§ **What to produce**: Every word of the data must be reproduced in your reply exactly.

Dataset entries
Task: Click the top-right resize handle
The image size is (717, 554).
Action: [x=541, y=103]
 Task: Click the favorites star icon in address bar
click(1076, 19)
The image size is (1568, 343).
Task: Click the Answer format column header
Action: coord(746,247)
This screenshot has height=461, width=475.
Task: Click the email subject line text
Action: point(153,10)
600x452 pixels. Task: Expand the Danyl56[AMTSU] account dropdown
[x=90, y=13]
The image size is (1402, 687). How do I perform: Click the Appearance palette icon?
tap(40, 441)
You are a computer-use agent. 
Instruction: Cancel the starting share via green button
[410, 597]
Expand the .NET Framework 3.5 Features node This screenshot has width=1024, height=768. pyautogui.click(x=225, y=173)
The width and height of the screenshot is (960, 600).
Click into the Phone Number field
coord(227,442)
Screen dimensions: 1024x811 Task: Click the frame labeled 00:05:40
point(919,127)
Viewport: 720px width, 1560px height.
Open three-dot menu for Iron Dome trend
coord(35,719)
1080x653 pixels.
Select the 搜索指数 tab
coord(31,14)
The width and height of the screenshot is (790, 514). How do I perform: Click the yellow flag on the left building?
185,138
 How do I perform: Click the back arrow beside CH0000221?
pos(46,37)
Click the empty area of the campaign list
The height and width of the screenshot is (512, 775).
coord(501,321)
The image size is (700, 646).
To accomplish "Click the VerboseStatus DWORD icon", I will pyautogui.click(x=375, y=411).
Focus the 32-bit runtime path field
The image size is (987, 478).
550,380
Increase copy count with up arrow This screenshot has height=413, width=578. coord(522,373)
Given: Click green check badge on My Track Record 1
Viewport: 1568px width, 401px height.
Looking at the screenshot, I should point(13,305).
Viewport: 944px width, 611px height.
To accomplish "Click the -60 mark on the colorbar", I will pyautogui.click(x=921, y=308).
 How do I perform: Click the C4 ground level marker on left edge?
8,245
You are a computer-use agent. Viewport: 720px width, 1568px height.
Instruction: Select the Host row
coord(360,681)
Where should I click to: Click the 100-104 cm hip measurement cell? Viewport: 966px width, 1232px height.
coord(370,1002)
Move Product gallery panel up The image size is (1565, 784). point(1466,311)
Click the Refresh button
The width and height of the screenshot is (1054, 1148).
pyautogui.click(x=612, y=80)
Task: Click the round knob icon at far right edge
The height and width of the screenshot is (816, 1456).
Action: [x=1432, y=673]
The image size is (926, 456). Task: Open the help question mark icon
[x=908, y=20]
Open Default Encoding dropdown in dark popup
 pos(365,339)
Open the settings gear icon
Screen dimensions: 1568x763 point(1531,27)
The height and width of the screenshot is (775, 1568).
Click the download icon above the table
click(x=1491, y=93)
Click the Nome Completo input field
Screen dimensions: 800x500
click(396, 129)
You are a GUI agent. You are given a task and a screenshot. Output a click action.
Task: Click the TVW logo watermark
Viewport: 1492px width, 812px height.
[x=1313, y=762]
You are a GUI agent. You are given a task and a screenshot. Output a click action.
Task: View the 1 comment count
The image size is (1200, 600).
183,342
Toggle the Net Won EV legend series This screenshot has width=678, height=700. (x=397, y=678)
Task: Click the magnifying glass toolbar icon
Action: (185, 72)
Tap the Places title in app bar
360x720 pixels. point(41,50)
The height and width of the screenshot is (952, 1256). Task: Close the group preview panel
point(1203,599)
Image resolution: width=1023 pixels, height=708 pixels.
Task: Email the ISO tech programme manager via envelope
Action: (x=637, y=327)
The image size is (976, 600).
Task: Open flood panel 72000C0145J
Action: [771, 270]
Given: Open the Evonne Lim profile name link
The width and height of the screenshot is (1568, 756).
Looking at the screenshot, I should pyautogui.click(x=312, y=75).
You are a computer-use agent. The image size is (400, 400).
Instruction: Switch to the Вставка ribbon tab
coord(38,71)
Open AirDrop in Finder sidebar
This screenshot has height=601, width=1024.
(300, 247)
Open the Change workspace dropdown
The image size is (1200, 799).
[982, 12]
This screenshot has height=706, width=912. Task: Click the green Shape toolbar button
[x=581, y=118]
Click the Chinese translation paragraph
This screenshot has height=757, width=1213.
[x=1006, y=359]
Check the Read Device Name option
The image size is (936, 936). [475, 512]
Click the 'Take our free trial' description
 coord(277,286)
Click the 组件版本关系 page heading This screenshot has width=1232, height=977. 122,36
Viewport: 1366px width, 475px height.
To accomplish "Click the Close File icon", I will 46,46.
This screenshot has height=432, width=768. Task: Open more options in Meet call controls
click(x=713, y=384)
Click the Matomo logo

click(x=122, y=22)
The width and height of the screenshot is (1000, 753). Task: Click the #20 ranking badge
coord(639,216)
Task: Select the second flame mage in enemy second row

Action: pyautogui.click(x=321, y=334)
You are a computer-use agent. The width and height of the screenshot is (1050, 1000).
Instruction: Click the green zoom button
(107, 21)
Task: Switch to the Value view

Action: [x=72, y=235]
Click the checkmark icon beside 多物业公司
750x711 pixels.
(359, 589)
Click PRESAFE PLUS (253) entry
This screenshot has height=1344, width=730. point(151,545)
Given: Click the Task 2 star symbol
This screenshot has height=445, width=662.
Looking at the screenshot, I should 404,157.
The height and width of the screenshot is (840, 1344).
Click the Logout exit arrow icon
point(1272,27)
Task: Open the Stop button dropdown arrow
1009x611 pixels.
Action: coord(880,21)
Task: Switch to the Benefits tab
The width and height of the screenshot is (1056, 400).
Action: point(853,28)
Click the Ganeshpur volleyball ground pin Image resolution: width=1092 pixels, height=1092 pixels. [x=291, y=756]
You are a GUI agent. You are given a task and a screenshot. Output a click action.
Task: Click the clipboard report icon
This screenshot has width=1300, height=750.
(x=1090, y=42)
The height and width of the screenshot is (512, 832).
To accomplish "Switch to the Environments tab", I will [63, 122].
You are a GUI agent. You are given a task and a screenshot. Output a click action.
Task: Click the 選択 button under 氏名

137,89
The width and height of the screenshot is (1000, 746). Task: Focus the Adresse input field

§ **Answer for this exercise**:
Task: Click the top-right resize handle
The image size is (717, 554).
Action: [x=541, y=103]
 Task: Click the favorites star icon in address bar
click(1076, 19)
The image size is (1568, 343).
Task: Click the Answer format column header
Action: coord(746,247)
This screenshot has height=461, width=475.
Task: Click the email subject line text
Action: point(153,10)
600x452 pixels. Task: Expand the Danyl56[AMTSU] account dropdown
[x=90, y=13]
The image size is (1402, 687). How do I perform: Click the Appearance palette icon?
tap(40, 441)
You are a computer-use agent. 
Instruction: Cancel the starting share via green button
[410, 597]
Expand the .NET Framework 3.5 Features node This screenshot has width=1024, height=768. pyautogui.click(x=225, y=173)
The width and height of the screenshot is (960, 600).
Click into the Phone Number field
coord(227,442)
Screen dimensions: 1024x811 Task: Click the frame labeled 00:05:40
point(919,127)
Viewport: 720px width, 1560px height.
Open three-dot menu for Iron Dome trend
coord(35,719)
1080x653 pixels.
Select the 搜索指数 tab
coord(31,14)
The width and height of the screenshot is (790, 514). How do I perform: Click the yellow flag on the left building?
185,138
 How do I perform: Click the back arrow beside CH0000221?
pos(46,37)
Click the empty area of the campaign list
The height and width of the screenshot is (512, 775).
coord(501,321)
The image size is (700, 646).
To accomplish "Click the VerboseStatus DWORD icon", I will pyautogui.click(x=375, y=411).
Focus the 32-bit runtime path field
The image size is (987, 478).
550,380
Increase copy count with up arrow This screenshot has height=413, width=578. coord(522,373)
Given: Click green check badge on My Track Record 1
Viewport: 1568px width, 401px height.
Looking at the screenshot, I should point(13,305).
Viewport: 944px width, 611px height.
To accomplish "Click the -60 mark on the colorbar", I will pyautogui.click(x=921, y=308).
 How do I perform: Click the C4 ground level marker on left edge?
8,245
You are a computer-use agent. Viewport: 720px width, 1568px height.
Instruction: Select the Host row
coord(360,681)
Where should I click to: Click the 100-104 cm hip measurement cell? Viewport: 966px width, 1232px height.
coord(370,1002)
Move Product gallery panel up The image size is (1565, 784). point(1466,311)
Click the Refresh button
The width and height of the screenshot is (1054, 1148).
pyautogui.click(x=612, y=80)
Task: Click the round knob icon at far right edge
The height and width of the screenshot is (816, 1456).
Action: [x=1432, y=673]
The image size is (926, 456). Task: Open the help question mark icon
[x=908, y=20]
Open Default Encoding dropdown in dark popup
 pos(365,339)
Open the settings gear icon
Screen dimensions: 1568x763 point(1531,27)
The height and width of the screenshot is (775, 1568).
Click the download icon above the table
click(x=1491, y=93)
Click the Nome Completo input field
Screen dimensions: 800x500
click(396, 129)
You are a GUI agent. You are given a task and a screenshot. Output a click action.
Task: Click the TVW logo watermark
Viewport: 1492px width, 812px height.
[x=1313, y=762]
You are a GUI agent. You are given a task and a screenshot. Output a click action.
Task: View the 1 comment count
The image size is (1200, 600).
183,342
Toggle the Net Won EV legend series This screenshot has width=678, height=700. (x=397, y=678)
Task: Click the magnifying glass toolbar icon
Action: (185, 72)
Tap the Places title in app bar
360x720 pixels. point(41,50)
The height and width of the screenshot is (952, 1256). Task: Close the group preview panel
point(1203,599)
Image resolution: width=1023 pixels, height=708 pixels.
Task: Email the ISO tech programme manager via envelope
Action: (x=637, y=327)
The image size is (976, 600).
Task: Open flood panel 72000C0145J
Action: [771, 270]
Given: Open the Evonne Lim profile name link
The width and height of the screenshot is (1568, 756).
Looking at the screenshot, I should pyautogui.click(x=312, y=75).
You are a computer-use agent. The image size is (400, 400).
Instruction: Switch to the Вставка ribbon tab
coord(38,71)
Open AirDrop in Finder sidebar
This screenshot has height=601, width=1024.
(300, 247)
Open the Change workspace dropdown
The image size is (1200, 799).
[982, 12]
This screenshot has height=706, width=912. Task: Click the green Shape toolbar button
[x=581, y=118]
Click the Chinese translation paragraph
This screenshot has height=757, width=1213.
[x=1006, y=359]
Check the Read Device Name option
The image size is (936, 936). [475, 512]
Click the 'Take our free trial' description
 coord(277,286)
Click the 组件版本关系 page heading This screenshot has width=1232, height=977. 122,36
Viewport: 1366px width, 475px height.
To accomplish "Click the Close File icon", I will 46,46.
This screenshot has height=432, width=768. Task: Open more options in Meet call controls
click(x=713, y=384)
Click the Matomo logo

click(x=122, y=22)
The width and height of the screenshot is (1000, 753). Task: Click the #20 ranking badge
coord(639,216)
Task: Select the second flame mage in enemy second row

Action: pyautogui.click(x=321, y=334)
You are a computer-use agent. The width and height of the screenshot is (1050, 1000).
Instruction: Click the green zoom button
(107, 21)
Task: Switch to the Value view

Action: [x=72, y=235]
Click the checkmark icon beside 多物业公司
750x711 pixels.
(359, 589)
Click PRESAFE PLUS (253) entry
This screenshot has height=1344, width=730. point(151,545)
Given: Click the Task 2 star symbol
This screenshot has height=445, width=662.
Looking at the screenshot, I should 404,157.
The height and width of the screenshot is (840, 1344).
Click the Logout exit arrow icon
point(1272,27)
Task: Open the Stop button dropdown arrow
1009x611 pixels.
Action: coord(880,21)
Task: Switch to the Benefits tab
The width and height of the screenshot is (1056, 400).
Action: point(853,28)
Click the Ganeshpur volleyball ground pin Image resolution: width=1092 pixels, height=1092 pixels. [x=291, y=756]
You are a GUI agent. You are given a task and a screenshot. Output a click action.
Task: Click the clipboard report icon
This screenshot has width=1300, height=750.
(x=1090, y=42)
The height and width of the screenshot is (512, 832).
To accomplish "Switch to the Environments tab", I will [63, 122].
You are a GUI agent. You are given a task and a screenshot. Output a click action.
Task: Click the 選択 button under 氏名

137,89
The width and height of the screenshot is (1000, 746). Task: Focus the Adresse input field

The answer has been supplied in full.